'Lewd' e-mailers keep jobs
January 11, 2001
Workers suspended by a leading insurance company over the distribution of 'lewd' e-mails have been told their jobs are safe.
The Royal and Sun Alliance in Liverpool sacked 10 members of staff and suspended 77 after the offensive e-mails were discovered.
The suspended employees have received written warnings after disciplinary hearings into the offending images - one of which showed cartoon character Bart Simpson in a sexual clinch.
It is believed that appeal proceedings are under way with regard to the 10 who were dismissed.
Head of communications Paul Atkinson said the disciplinary hearings had taken place over the past few weeks and that the suspended workers had been reinstated on a gradual basis.
"There has been a range of actions taken - but the vast majority of those involved have received a written warning," he added.
"This indicates that the matter is taken very seriously.
"Some may see a cartoon as a bit of fun but I am sure most would recognise that this sort of thing is not acceptable at work."
An internal investigation - launched after a complaint by a member of staff - uncovered several doctored images.
These are believed to have included one of Kermit the Frog, of the Muppets TV programme, and another of a donkey.

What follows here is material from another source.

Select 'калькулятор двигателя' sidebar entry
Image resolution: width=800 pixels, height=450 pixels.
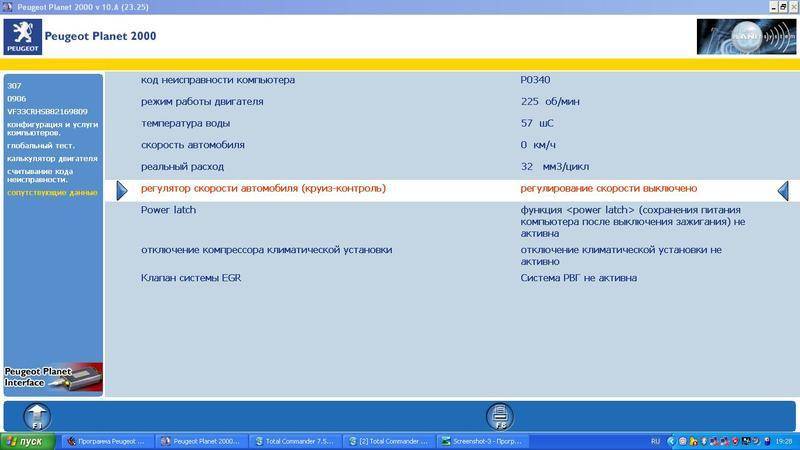pyautogui.click(x=51, y=158)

Last week, the company defended its decision to dismiss its employees, saying the e-mails went "well beyond questionable adaptions of cartoons".
Warnings
Staff at the Liverpool office, where there are about 3,000 staff, and the company's other sites were sent guidelines about e-mail use last June, with warnings that offenders would be dealt with rigorously.
Government guidelines unveiled in October, under the Regulation of Investigatory Powers Act, gave companies the right to monitor their employees' e-mail.
But critics say the measures go too far, giving businesses too much freedom to snoop.
Legal experts have said that it will take the courts to sort out just how the regulations apply and what freedoms they give employers.
Smutty e-mail
The result of the legal action could be demands that employees only use e-mail and the internet for company business.
Products now on the market enable bosses to screen e-mails for suspect words or images, and even to record keyboard activity.
In December five law firm employees who forwarded copies of a smutty e-mail sent by a woman to her boyfriend were disciplined but not dismissed from their jobs at Norton Rose.
Mobile phone firm Orange and telecommunications company Cable and Wireless have both sacked staff for misusing the internet at work.